I tried putting the hits in an aggregate - ORDER BY max(hits)
but that doesn't make sense and isn't what I want.
Fiddle: http://sqlfiddle.com/#!17/cb3c2/17
Upvotes: 3
Views: 355
Reputation: 1270713
You seem to want to take the sum of hits and the maximum. This is easy enough:
select page, sum(hits) as total_hits,
max(case when seqnum = 1 then category end) as category
from (select p.*,
row_number() over (partition by page order by hits desc) as seqnum
from pages p
) p
group by page;
Upvotes: 0
Reputation: 3463
Use a subquery:
select page, cat, hits from
(select page, cat, hits
,max(hits) over (partition by page) as m_hits
from pages) t
where m_hits = hits
Upvotes: 0
Reputation: 10411
There are two problems here:
First is the usage of the last_value.
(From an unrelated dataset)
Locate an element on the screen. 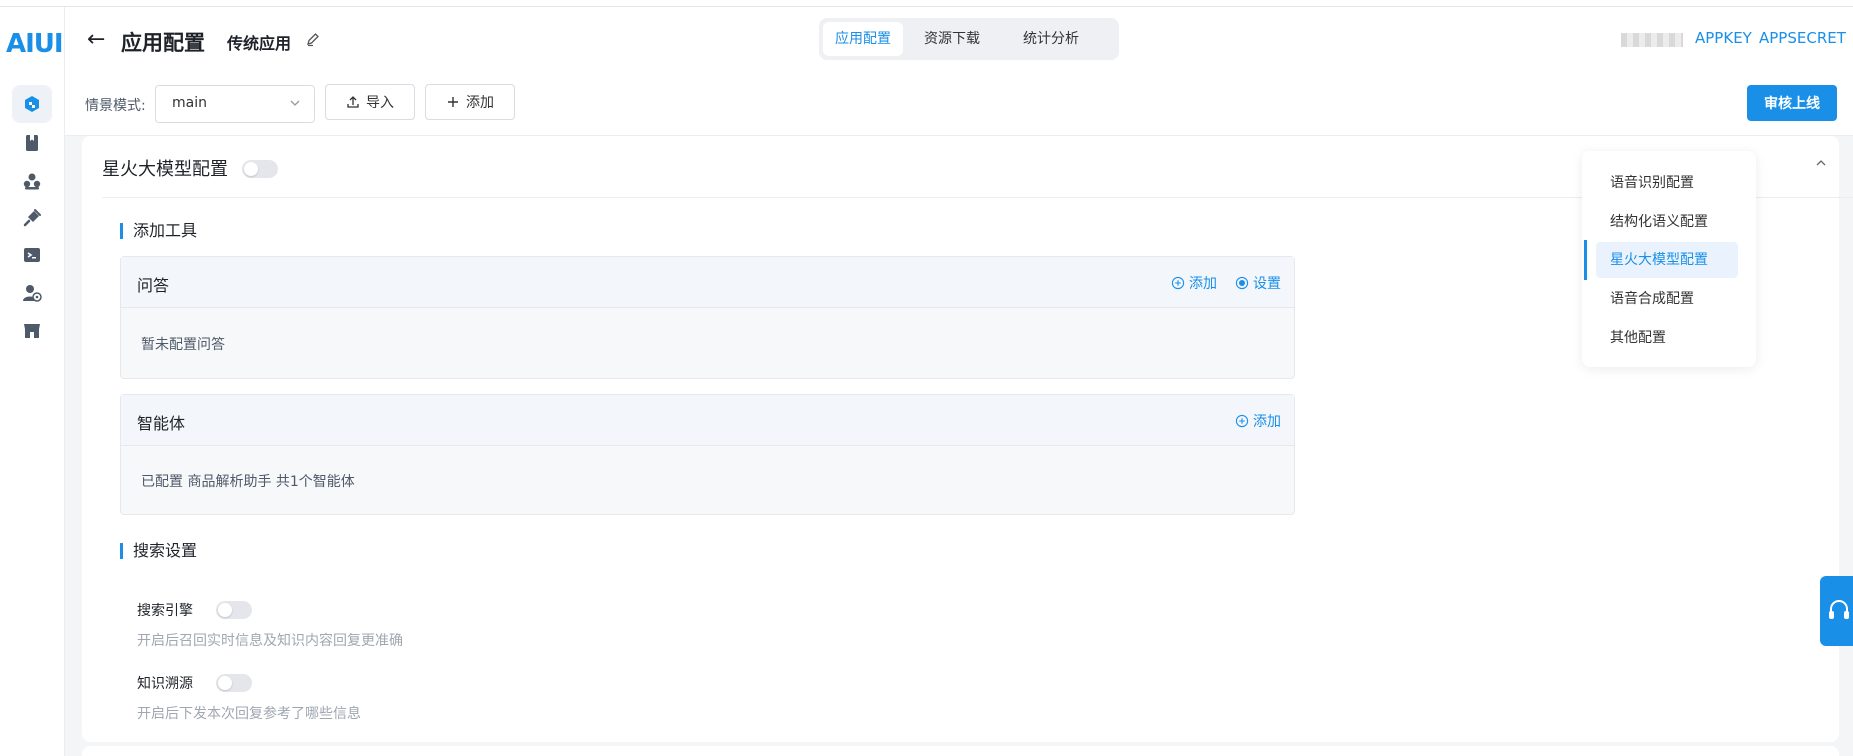  top-tabs: 应用配置 资源下载 统计分析 is located at coordinates (969, 39).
Read a note in the Postgres documentation about the last value:
Note that first_value, last_value, and nth_value consider only the rows within the "window frame", which by default contains the rows from the start of the partition through the last peer of the current row. This is likely to give unhelpful results for nth_value and particularly last_value. You can redefine the frame as being the whole partition by adding ROWS BETWEEN UNBOUNDED PRECEDING AND UNBOUNDED FOLLOWING to the OVER clause. See Section 4.2.8 for more information.
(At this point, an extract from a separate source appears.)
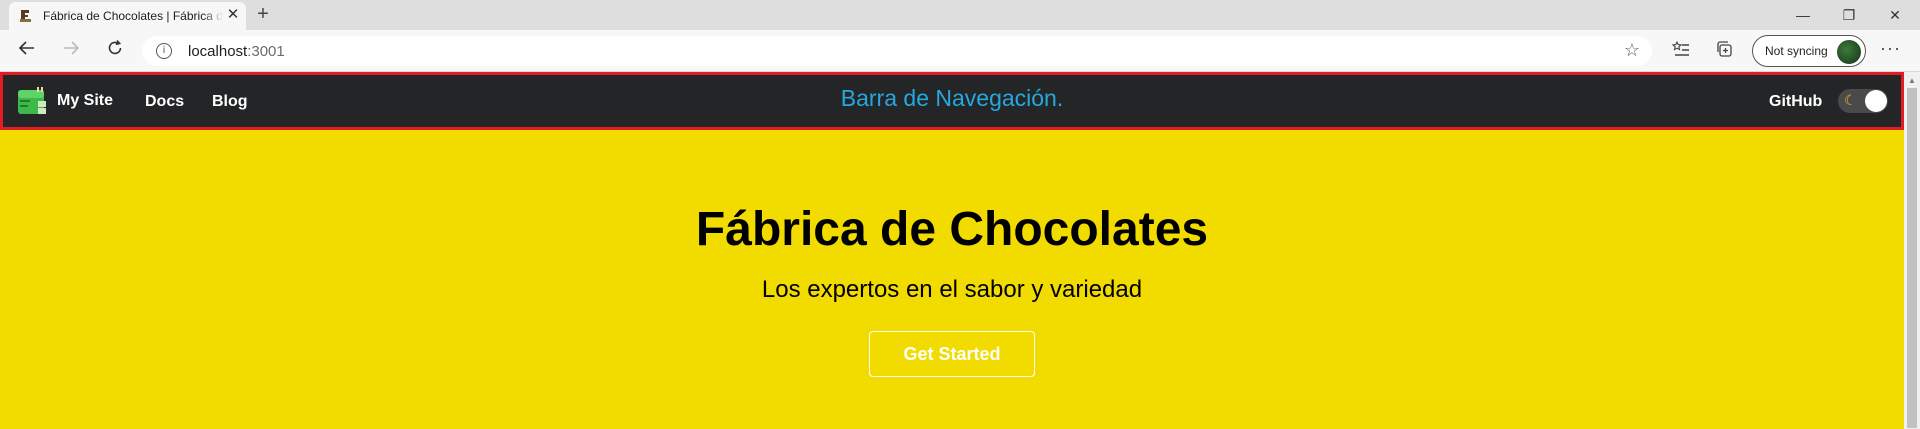 This screenshot has width=1920, height=429. Describe the element at coordinates (1632, 50) in the screenshot. I see `favorite-star-icon: ☆` at that location.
I recommend you convert it to first_value:
SELECT page,
first_value(cat) over (partition BY page ORDER BY hits DESC) as category,
hits
FROM pages
The second problem is that you can't use the window function directly in the GROUP BY clause, you need to use a subquery or a cte:
select page, category,
sum(hits)
from (
SELECT page,
first_value(cat) over (partition BY page ORDER BY hits DESC) as category,
hits
FROM pages
) a
GROUP BY 1, 2
Upvotes: 2
Reputation: 121804
Use the window function first_value()
over the reversed order of hits
in a derived table (a subquery in FROM clause):
select
page,
category,
sum(hits) as sum_of_hits
from (
select
page,
first_value(cat) over (partition by page order by hits desc) as category,
hits
from pages
) s
group by 1, 2
order by 1;
Upvotes: 1